The gene is about 65 kb in size and has 22 exons.

Five alternative transcriptional start sites have been identified, located from 27 to 147 nucleotides 5 to the ATG translational initiation codon. There are two alternative polyadenylation sites, giving rise to transcripts of about 2,600 and 4,200 nucleotides. The 45 nucleotide exon 5 is an alternative exon and is spliced out in approximately half of the transcripts. This proportion does not seem to vary much between different tissues.No observable effects on the resulting protein due to omission of exon 5 have been noted. A transcript of about 1,300 nucleotides is observed in some breast cancers and may be due to an alternative splicing event leading to elimination of the 3 end of the transcript.

No pseudogenes for ARNT are known.

The 87 kDa protein is comprised of 789 amino acids (if exon 5 is included) or 774 amino acids (if exon 5 is excluded).

ARNT is expressed ubiquitously.

ARNT is a nuclear protein in most cell types, although it may also be located in the cytosol, particularly during embryogenesis.

ARNT serves as the dimerization partner for a number of other bHLH-PAS proteins, whose activity is modulated either by exogenous chemicals (the aryl hydrocarbon receptor ( AHR)), or by hypoxia (hypoxia inducible factors 1,2 and 3 alpha [HIF-1a, HIF-2a and HIF-3a), or which show restricted expression (e.g. SIM-1). The AHR/ARNT dimer activates transcription of several genes involved in metabolism of foreign chemicals, including CYP1A1, CYP1B1, and NADP(H): oxidoreductase ( NQO1). Transcriptional activation of these genes depends upon prior binding of AHR to xenobiotic ligands, including 2,3,7,8-tetrachlorodibenzo-p-dioxin (dioxin) and benzo(a)pyrene. The AHR/ARNT dimer and ARNT itself can also impact signaling by the eostrogen receptor.
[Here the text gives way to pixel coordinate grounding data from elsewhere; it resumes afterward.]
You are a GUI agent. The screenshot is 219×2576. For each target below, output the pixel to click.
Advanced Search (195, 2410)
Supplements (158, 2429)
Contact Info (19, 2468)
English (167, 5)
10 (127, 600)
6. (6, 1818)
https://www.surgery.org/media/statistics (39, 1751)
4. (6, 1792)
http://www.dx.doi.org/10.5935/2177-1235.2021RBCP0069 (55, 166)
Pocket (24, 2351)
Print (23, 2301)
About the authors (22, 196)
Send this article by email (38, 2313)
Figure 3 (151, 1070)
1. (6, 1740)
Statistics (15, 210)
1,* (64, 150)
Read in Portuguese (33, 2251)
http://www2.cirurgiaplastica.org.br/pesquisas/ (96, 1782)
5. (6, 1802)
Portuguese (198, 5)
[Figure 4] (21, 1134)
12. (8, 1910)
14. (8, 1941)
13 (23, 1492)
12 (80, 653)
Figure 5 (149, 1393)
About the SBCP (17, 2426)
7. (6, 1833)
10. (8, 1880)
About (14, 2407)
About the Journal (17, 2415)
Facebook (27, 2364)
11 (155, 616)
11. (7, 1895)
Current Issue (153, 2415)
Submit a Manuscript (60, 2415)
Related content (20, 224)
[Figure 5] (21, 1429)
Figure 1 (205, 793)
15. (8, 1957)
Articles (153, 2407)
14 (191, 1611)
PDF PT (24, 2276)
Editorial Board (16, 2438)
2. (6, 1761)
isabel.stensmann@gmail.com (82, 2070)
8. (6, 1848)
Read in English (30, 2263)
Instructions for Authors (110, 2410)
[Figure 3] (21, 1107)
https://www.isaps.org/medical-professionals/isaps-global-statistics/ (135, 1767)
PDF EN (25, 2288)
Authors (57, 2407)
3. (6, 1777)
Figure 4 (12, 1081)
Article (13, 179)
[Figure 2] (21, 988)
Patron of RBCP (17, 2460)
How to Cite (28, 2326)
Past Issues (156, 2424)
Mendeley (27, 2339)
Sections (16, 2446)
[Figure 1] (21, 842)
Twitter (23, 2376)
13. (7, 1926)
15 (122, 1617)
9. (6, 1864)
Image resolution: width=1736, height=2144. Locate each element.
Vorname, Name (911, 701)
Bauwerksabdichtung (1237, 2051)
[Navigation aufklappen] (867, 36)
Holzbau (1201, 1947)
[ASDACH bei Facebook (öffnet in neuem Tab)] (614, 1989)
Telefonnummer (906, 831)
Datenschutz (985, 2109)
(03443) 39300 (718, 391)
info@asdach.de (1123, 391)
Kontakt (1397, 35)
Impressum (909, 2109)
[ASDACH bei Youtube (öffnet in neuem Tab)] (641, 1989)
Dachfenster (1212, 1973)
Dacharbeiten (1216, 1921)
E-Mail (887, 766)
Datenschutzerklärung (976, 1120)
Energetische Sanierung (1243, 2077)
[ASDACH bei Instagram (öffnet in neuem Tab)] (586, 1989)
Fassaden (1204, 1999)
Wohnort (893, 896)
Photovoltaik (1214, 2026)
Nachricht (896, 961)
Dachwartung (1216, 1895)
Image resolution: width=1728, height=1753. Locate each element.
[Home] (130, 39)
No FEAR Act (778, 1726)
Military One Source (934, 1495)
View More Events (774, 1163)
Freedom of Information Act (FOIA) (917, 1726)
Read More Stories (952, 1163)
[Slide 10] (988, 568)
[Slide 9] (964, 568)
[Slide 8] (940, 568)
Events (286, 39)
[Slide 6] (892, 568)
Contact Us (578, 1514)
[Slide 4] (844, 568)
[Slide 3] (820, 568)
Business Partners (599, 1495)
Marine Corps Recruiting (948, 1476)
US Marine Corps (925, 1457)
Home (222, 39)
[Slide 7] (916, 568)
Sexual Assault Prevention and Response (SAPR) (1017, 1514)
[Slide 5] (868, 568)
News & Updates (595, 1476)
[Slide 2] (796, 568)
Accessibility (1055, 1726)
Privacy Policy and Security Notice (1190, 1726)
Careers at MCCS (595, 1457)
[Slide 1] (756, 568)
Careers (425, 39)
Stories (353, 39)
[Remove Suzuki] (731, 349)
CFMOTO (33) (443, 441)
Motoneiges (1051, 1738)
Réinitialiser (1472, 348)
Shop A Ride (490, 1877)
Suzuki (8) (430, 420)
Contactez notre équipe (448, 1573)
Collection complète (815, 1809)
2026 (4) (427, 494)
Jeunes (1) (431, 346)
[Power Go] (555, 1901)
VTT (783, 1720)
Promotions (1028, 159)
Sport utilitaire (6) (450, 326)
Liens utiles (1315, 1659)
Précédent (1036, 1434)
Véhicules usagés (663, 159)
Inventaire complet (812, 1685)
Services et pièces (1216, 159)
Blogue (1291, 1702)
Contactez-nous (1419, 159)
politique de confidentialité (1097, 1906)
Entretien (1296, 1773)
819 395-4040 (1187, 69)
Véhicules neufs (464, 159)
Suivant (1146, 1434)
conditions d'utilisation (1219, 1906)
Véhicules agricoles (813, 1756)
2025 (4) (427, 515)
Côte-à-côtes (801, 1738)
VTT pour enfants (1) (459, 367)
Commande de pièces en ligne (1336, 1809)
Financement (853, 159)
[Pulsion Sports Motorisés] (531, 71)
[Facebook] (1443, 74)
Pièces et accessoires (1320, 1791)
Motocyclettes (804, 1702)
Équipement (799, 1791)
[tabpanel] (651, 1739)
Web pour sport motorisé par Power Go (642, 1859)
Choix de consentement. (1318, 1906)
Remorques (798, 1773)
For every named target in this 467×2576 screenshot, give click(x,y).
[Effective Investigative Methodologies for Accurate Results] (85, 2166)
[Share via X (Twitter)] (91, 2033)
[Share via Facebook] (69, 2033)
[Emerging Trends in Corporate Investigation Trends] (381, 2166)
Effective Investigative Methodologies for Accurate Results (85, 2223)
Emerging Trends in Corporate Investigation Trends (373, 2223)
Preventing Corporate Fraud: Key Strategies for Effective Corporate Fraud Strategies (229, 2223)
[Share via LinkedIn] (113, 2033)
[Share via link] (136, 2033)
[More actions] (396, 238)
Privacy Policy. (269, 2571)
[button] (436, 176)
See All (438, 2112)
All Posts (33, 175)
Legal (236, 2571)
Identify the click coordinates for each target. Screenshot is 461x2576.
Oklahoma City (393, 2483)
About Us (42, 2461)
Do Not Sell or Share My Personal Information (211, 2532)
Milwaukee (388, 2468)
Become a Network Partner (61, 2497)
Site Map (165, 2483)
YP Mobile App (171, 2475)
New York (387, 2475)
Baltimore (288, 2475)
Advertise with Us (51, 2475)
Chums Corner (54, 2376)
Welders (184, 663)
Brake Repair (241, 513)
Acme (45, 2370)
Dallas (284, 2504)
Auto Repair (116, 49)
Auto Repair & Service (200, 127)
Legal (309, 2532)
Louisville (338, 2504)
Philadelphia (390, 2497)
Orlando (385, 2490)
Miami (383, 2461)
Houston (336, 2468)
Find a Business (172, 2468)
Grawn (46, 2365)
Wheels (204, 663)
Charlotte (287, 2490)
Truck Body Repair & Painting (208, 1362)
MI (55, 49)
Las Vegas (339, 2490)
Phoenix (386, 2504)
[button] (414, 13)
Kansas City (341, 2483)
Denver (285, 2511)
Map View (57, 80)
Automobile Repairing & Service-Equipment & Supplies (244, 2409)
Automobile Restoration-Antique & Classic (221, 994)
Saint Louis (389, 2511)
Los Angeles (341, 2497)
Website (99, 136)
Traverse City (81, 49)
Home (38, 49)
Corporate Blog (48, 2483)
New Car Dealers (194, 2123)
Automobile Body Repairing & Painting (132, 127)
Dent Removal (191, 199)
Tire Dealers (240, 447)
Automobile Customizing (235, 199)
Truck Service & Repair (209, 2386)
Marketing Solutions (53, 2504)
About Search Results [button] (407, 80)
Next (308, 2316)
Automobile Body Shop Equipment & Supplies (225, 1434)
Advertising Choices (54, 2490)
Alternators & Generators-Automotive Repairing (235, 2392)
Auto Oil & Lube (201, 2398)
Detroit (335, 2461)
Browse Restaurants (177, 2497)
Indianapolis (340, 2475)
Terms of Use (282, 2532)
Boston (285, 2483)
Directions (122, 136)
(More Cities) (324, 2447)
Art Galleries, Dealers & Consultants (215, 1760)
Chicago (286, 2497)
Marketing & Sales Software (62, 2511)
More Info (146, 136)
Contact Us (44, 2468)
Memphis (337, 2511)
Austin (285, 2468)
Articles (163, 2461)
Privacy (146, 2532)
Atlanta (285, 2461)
The HIF-1a (and 2a and 3a) proteins are stabilized and activated by hypoxia (and hypoglycemia) and activate transcription of several genes involved in adapting to these adverse conditions, including the genes for erythropoietin ( EPO), vascular endothelial growth factor ( VEGF), and a number of enzymes of glycolysis. Unlike the AHR/ARNT and HIF/ARNT dimers, the SIM-1/ARNT dimer is probably not conditionally regulated. The above dimers bind specific DNA sequences in the regulatory regions of the responsive genes. The half-site for ARNT is on the 3 side of the recognition sequence and is 5-GTG-3. The sequence of the other half of the binding site depends upon the identity of the dimerization partner. DNA binding of ARNT is mediated by its basic region. There is evidence that the PAS region may also be involved. Dimerization between ARNT and other bHLH-PAS proteins is mediated by their HLH and PAS regions. The transcriptional activation domain of ARNT is located towards its carboxy terminus. ARNT appears capable of binding the E-box sequence 5-CACGTG-3, although the affinity of ARNT for itself appears relatively low and no genes responsive to the homodimer have been identified.

Two ARNT-related genes, ARNT-2 and ARNT-3 (also called BMAL-1 or MOP3) have been identified. ARNT-2 is more restricted in expression than ARNT, but appears to dimerize with the same partner proteins as ARNT. ARNT-3 has a somewhat different dimerization potential than ARNT.

Several polymorphisms have been identified. None has shown an association with any disease.